Editorials

Families of missing, murdered Native women have waited too long already. Pass this bill

Jenna Loring, left, the aunt of Ashley HeavyRunner Loring, cries with her cousin, Lissa Loring, during a traditional blanket dance at the North American Indian Days celebration in July on the Blackfeet Indian Reservation in Browning, Mont. Ashley went missing in June 2017, and family has searched for her ever since.
Jenna Loring, left, the aunt of Ashley HeavyRunner Loring, cries with her cousin, Lissa Loring, during a traditional blanket dance at the North American Indian Days celebration in July on the Blackfeet Indian Reservation in Browning, Mont. Ashley went missing in June 2017, and family has searched for her ever since. AP

The statistics are alarming: Washington has the second-highest number of murdered and missing indigenous women and girls in the U.S., right behind New Mexico. A recent study conducted by the Urban Indian Health Institute counted 71 cases in the state.

Seattle carries the highest number in the country with 45 cases.
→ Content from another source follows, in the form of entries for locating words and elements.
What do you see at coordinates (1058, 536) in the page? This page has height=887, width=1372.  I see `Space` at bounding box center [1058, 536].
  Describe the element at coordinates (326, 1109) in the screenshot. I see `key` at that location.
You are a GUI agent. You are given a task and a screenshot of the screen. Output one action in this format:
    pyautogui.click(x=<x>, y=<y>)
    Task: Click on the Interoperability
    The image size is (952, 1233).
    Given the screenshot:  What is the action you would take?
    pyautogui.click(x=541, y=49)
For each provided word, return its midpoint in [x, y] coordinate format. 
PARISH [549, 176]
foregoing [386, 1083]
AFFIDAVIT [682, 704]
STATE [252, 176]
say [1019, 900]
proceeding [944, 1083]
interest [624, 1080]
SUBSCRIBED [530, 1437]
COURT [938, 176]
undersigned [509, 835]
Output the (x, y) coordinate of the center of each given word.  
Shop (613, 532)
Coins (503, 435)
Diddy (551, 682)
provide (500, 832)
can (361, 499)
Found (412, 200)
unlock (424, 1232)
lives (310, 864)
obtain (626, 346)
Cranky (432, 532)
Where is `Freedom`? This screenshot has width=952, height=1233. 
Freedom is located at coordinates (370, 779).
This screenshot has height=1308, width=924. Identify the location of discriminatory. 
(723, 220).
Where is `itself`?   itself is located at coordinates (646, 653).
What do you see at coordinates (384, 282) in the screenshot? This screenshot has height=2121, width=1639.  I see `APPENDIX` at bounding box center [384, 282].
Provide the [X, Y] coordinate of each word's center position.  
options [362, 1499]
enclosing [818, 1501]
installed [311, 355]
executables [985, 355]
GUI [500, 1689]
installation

Tacoma ranks No. 6 nationally with 25 incidents. Two of the Tacoma victims include then 2-year old Teekah Lewis, who disappeared from a bowling alley almost 20 years ago. The family of Teresa Davis, who went missing in 1973, also never received answers.

Thanks to federal legislation co-sponsored by Washington Sen. Maria Cantwell, families may soon have more hope for relief.

Or so it appeared after Savanna’s Act unanimously passed the Senate last week. It has since inexplicably stalled in the House just days before the end of the 2018 congressional work calendar. If not given a vote and sent to President Trump’s desk quickly, it will go down as a disgraceful act of lame-duck politics caused by Republicans in control of the House during this session.

Savanna’s Act would improve data collection on missing persons and mandate new protocols for investigating unsolved cases. It’s named after Savanna La Fontaine-Greywind, a 22-year-old Native American woman who went missing from her Fargo, North Dakota, home last year and was later found murdered. She was eight months pregnant.

Savanna’s killer confessed and was sentenced to life in prison, but that’s not the case for many families; they go to bed night after night not knowing what happened to their daughters, sisters, mothers and friends.

The FBI’s National Crime Information Center database reports 633 open missing-persons cases for Native Americans, but the National Crime Information Center believes the figure is much higher due to underreporting.

And therein lies the problem. Databases are out of date. Numbers are hard to pin down. Information sharing between tribes and local law enforcement has been poor.

Faced with unacceptable statistics — such as that one in five Native women will experience sexual assault in her lifetime, and that women with tribal heritage are subject to violence 10 times the national average — our leaders can no longer look the other way in good conscience.

Pacific Northwest tribes are our neighbors, and all women deserve to live free of violence. It’s time to stop crimes from going under-reported, under-enforced and under-prosecuted.

To that end, the federal government is making more money available to tribal crime victims. Credit goes to some squeaky wheels, Cantwell among the loudest. In April, she sent a letter to the appropriations committee requesting more funds for indigenous women, including domestic-violence shelters where victims can receive medical care, counseling and legal assistance.

The national #metoo focus on sexual assault and harassment across all facets of society has also brought attention to the problem.

Many attackers of indigenous women are non-Indians who may know they’re immune from prosecution; it’s why in 2013, under the reauthorization of the Violence Against Women Act, Cantwell fought for the rights of tribes to prosecute non-tribal suspects in domestic assault cases.

Efforts are under way at the state level, too. Next June, a report will be presented to the Legislature detailing how the Washington State Patrol and other agencies can better investigate and manage information related to missing indigenous women.

Bringing criminals to justice will take more than one act of Congress, but Savanna’s Act is a key piece. There’s no reason for a new Congress to start over on this bill next year. The House must call a vote and pass it promptly.

In so doing, our country will deliver a message to the families of the murdered and missing, which they should have received long ago: These women and girls matter.